Maternity Dashboard 2010 (available in colour online)
Potential challenges in using the Maternity Dashboard
Multidisciplinary, multiprofessional maternity teams should agree on the parameters that need to be monitored, the standards or goals that should be set for each of the parameters and the individuals who could be contacted at the end of each month to obtain data. While it is desirable to accommodate the requests of every member of the team, it is also paramount to ensure that the Maternity Dashboard is not overloaded with many parameters. Failure to do so may defeat its entire purpose and make it just another ‘paper exercise’ that may attract little engagement with the stakeholders. Strong motivation and leadership by the core maternity team to ensure the success of the Maternity Dashboard is essential for its survival. Needless to say this requires a considerable investment in terms of time and effort. It is also recommended that the Maternity Dashboard is accompanied by a report (Box 1) to inform the team of the overall performance.
One of the challenges of using any monitoring tool is setting the ‘local standards’ against which the performance should be measured. We removed ‘peripartum hysterectomy’ from our Maternity Dashboard as we have developed a 24-hour interventional radiology service for the management of major obstetric haemorrhage. This has, in effect, reduced the need for this procedure in our Maternity Unit. However, it is important to recognize that peripartum hysterectomy still remains a life-saving procedure in many situations, especially if universal interventional radiology service is not available. If a Maternity Unit continues to score ‘amber’ or ‘red’ for ‘peripartum hysterectomy’, it may be useful to critically analyse the options available for the management of postpartum haemorrhage in that unit.
It is not possible to scientifically prove that the Maternity Dashboard definitely helps to improve patient care.

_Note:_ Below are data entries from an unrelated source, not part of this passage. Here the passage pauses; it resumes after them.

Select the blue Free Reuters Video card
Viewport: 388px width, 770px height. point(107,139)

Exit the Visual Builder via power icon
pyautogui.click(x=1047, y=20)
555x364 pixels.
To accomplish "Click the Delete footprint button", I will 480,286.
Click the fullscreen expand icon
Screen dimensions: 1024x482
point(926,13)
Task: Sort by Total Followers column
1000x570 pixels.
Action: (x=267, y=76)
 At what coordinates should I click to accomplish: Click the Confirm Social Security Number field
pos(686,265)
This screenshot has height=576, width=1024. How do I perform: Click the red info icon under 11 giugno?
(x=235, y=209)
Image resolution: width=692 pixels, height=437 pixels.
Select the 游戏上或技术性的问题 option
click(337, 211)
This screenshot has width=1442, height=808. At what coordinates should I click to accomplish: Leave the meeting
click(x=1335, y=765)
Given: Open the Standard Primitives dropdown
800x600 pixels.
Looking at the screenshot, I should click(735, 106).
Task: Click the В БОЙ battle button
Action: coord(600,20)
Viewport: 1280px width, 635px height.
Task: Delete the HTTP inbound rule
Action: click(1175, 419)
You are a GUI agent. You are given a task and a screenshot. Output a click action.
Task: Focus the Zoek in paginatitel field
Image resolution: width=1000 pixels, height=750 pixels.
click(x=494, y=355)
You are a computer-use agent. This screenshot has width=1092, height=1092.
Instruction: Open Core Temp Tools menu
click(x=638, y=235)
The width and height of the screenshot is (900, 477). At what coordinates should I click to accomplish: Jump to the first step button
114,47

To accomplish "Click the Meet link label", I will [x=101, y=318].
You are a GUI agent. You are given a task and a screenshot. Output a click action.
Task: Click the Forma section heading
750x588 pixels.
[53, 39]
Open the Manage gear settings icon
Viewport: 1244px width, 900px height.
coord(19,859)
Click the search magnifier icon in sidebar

Conducting a comparative study with other clinical dashboards is difficult as the parameters monitored in each dashboard may be different. There are several variables that determine good clinical outcomes. One may also argue that similar results may be achieved by strong and effective leadership without the use of the Maternity Dashboard. It is important to appreciate that delivery of Maternity Care involves a multiprofessional, multidisciplinary approach with several stakeholders.
Conclusion
Monitoring of performance against set standards or goals forms a cornerstone of good clinical practice. Clinical performance and governance score cards may help to recognize good clinical practice and also identify areas that require attention and action to promote patient safety and satisfaction.
Our three-year experience with the Maternity Dashboard at St George's Healthcare NHS Trust, London shows that, if used appropriately to engage all the stakeholders in Maternity Care, the Maternity Dashboard could be a valuable tool to improve patient care and outcomes. While strong clinical and managerial leadership are essential to provide a high quality service, monitoring outcomes and complications against local and national standards are also equally important to ensure a maternity service that is safe, effective and patient-centred. The Maternity Dashboard is a tool that may help inform all stakeholders about the performance of a maternity unit so that good practice may be safeguarded and areas that need improvement may be identified and rectified.